What you will do ▸ Rewrite every line from the one containing "Εφημερεύοντα Φαρμακεία (64, 1944)" down to the one containing "更多详细 (561, 1607)", both included, and scale each coordinate in the answers by 1.55, rounding to whole numbers with halves going up. Leave the wording of each line as it is, and include only these lines.

──────── Data to process ────────

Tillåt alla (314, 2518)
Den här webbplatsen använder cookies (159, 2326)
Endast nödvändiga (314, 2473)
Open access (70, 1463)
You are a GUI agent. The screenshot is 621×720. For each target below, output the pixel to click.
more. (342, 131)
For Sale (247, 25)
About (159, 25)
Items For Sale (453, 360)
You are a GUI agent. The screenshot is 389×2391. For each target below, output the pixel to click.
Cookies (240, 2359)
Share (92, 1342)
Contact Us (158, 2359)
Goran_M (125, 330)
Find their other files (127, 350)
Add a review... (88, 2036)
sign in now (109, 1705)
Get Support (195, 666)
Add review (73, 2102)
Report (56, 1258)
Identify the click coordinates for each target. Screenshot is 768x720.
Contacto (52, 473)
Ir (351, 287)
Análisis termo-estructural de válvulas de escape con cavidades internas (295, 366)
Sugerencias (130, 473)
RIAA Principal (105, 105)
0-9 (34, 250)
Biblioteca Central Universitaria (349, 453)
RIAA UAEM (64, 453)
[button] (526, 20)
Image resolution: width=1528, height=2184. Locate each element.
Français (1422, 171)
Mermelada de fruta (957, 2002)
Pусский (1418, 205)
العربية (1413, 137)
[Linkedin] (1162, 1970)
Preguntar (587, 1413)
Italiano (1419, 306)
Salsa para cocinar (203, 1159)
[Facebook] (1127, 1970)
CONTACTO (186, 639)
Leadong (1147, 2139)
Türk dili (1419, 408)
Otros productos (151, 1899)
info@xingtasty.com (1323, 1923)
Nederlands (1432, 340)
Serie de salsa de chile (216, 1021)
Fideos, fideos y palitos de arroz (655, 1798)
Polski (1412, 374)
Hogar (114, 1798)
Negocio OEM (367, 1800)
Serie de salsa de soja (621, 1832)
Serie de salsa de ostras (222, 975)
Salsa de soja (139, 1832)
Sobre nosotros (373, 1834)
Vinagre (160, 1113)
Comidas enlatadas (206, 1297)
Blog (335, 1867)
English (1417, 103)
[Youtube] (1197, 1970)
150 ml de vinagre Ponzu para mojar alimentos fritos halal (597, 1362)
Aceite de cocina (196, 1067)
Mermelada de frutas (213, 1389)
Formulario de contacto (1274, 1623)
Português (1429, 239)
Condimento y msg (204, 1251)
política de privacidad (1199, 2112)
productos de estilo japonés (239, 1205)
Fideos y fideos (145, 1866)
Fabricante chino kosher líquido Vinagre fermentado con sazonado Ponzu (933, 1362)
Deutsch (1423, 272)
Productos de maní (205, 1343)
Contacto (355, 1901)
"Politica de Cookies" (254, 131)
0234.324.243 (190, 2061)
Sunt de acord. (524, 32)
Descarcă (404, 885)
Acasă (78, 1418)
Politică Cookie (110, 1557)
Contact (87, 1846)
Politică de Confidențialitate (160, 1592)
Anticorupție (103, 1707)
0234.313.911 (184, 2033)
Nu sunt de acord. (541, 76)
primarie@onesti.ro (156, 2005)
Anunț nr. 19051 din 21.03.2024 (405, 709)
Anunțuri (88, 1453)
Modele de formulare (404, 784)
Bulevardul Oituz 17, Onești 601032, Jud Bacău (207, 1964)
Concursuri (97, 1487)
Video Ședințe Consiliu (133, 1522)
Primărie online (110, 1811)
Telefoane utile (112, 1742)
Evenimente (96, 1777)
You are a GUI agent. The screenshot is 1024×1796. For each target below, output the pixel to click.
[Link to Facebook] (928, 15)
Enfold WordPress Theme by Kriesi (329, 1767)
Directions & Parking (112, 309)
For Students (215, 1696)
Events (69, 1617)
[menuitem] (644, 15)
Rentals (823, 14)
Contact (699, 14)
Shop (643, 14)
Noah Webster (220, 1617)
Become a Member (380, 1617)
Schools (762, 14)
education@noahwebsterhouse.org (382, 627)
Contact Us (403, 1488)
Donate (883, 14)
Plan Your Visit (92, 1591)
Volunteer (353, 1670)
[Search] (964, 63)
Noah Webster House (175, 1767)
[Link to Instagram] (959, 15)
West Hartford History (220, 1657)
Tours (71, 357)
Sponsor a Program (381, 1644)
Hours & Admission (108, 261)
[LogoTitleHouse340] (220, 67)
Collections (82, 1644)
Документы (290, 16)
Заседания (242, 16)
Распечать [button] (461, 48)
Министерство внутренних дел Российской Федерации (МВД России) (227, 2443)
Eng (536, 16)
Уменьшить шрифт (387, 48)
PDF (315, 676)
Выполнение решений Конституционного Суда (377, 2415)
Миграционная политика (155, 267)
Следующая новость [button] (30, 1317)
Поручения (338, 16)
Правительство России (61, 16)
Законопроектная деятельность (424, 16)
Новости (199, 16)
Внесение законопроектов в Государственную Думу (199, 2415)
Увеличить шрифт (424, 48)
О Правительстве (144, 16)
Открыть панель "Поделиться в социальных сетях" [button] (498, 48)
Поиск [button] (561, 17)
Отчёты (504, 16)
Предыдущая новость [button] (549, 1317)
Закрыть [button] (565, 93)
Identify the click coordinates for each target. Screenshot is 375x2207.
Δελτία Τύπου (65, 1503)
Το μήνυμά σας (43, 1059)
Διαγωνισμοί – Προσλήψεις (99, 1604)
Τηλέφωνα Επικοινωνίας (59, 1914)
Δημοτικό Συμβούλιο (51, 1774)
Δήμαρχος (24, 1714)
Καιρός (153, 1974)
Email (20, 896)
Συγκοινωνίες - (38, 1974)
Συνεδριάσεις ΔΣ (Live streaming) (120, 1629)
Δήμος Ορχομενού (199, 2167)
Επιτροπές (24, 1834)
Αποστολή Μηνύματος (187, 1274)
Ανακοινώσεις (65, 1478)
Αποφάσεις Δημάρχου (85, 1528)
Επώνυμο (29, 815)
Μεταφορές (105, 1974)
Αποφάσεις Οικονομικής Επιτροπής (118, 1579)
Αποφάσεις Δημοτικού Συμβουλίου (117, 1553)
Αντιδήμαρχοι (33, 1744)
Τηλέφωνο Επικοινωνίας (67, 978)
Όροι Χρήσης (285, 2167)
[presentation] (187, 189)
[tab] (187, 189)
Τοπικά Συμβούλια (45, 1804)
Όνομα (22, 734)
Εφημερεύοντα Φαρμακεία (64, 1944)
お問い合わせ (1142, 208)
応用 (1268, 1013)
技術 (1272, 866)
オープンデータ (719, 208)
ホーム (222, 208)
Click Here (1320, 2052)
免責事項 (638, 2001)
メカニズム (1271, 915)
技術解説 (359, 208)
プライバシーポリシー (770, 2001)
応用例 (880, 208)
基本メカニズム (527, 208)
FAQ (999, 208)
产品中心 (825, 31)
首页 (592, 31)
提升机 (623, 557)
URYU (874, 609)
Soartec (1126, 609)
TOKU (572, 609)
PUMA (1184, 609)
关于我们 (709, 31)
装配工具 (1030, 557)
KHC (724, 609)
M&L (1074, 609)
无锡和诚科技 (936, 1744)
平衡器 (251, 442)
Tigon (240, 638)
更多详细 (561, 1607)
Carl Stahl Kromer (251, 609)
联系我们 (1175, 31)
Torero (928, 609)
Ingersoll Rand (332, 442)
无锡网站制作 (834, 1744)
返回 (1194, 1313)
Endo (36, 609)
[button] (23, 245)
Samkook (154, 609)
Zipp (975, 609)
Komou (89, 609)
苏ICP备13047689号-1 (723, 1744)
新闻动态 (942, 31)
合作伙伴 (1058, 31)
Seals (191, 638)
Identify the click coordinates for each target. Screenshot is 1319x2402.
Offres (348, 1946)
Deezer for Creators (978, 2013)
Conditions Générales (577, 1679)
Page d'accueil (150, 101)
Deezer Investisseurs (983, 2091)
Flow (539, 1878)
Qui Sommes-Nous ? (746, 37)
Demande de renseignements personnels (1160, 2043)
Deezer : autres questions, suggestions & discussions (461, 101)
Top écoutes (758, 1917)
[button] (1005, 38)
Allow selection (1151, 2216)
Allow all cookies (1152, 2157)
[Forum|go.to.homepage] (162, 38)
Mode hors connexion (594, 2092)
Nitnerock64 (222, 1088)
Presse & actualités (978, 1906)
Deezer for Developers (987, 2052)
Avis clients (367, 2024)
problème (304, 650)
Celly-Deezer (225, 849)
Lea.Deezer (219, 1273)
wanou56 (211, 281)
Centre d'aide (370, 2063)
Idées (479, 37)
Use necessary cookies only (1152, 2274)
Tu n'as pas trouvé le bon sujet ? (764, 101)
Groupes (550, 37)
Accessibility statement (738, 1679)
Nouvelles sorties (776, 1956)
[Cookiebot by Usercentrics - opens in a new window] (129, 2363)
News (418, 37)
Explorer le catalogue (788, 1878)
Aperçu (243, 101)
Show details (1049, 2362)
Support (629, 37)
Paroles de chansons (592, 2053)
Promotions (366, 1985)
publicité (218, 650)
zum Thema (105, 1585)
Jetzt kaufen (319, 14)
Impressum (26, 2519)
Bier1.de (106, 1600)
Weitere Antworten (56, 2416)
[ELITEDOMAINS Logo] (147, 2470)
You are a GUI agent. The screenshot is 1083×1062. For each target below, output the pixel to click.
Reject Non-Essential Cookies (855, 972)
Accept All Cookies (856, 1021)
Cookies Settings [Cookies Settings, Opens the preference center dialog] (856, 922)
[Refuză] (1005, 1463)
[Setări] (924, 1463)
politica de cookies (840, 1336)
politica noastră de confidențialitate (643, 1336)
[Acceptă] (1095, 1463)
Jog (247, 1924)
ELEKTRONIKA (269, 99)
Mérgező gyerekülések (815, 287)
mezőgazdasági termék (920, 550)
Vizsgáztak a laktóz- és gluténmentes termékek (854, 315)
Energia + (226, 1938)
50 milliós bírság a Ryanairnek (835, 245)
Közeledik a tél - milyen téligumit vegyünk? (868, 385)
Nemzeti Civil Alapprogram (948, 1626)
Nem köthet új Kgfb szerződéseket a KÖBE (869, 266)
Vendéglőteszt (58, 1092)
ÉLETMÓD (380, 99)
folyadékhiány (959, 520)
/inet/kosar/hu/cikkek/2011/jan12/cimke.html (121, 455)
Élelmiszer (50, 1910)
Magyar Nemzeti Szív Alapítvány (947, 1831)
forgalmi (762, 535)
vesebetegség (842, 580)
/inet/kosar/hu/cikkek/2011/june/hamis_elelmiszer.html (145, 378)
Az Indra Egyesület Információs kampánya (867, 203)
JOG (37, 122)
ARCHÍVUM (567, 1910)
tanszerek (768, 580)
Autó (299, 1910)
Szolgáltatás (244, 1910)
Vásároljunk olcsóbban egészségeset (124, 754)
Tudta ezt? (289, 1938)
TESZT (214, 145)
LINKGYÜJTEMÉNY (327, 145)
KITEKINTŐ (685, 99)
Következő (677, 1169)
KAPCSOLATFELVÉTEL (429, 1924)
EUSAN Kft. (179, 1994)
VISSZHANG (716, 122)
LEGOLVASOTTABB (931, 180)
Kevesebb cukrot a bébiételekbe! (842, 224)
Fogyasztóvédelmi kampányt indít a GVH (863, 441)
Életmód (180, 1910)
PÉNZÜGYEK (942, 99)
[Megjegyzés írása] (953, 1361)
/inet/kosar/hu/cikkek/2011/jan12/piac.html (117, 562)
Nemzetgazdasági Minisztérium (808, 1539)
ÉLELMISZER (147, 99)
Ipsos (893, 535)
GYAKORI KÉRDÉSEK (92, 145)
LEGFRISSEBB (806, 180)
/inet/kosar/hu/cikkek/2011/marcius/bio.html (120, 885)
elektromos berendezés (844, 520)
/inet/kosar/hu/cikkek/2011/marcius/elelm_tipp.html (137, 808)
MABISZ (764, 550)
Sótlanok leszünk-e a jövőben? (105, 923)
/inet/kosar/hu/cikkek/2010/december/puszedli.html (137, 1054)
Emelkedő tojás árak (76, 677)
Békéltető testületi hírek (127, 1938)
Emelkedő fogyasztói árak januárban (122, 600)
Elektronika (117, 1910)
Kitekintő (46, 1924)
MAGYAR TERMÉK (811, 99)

────────

Response below ▸
Εφημερεύοντα Φαρμακεία (99, 3013)
お問い合わせ (1770, 322)
応用 (1965, 1570)
技術 (1972, 1342)
オープンデータ (1114, 322)
ホーム (344, 322)
Click Here (2046, 3181)
免責事項 (989, 3102)
メカニズム (1970, 1418)
技術解説 (556, 322)
プライバシーポリシー (1194, 3102)
応用例 (1364, 322)
基本メカニズム (817, 322)
FAQ (1548, 322)
产品中心 (1279, 48)
首页 (918, 48)
提升机 (966, 863)
URYU (1355, 944)
Soartec (1745, 944)
TOKU (887, 944)
PUMA (1835, 944)
关于我们 (1099, 48)
装配工具 (1597, 863)
KHC (1122, 944)
M&L (1665, 944)
无锡和诚科技 (1451, 2703)
平衡器 (389, 685)
Tigon (372, 989)
更多详细 (870, 2491)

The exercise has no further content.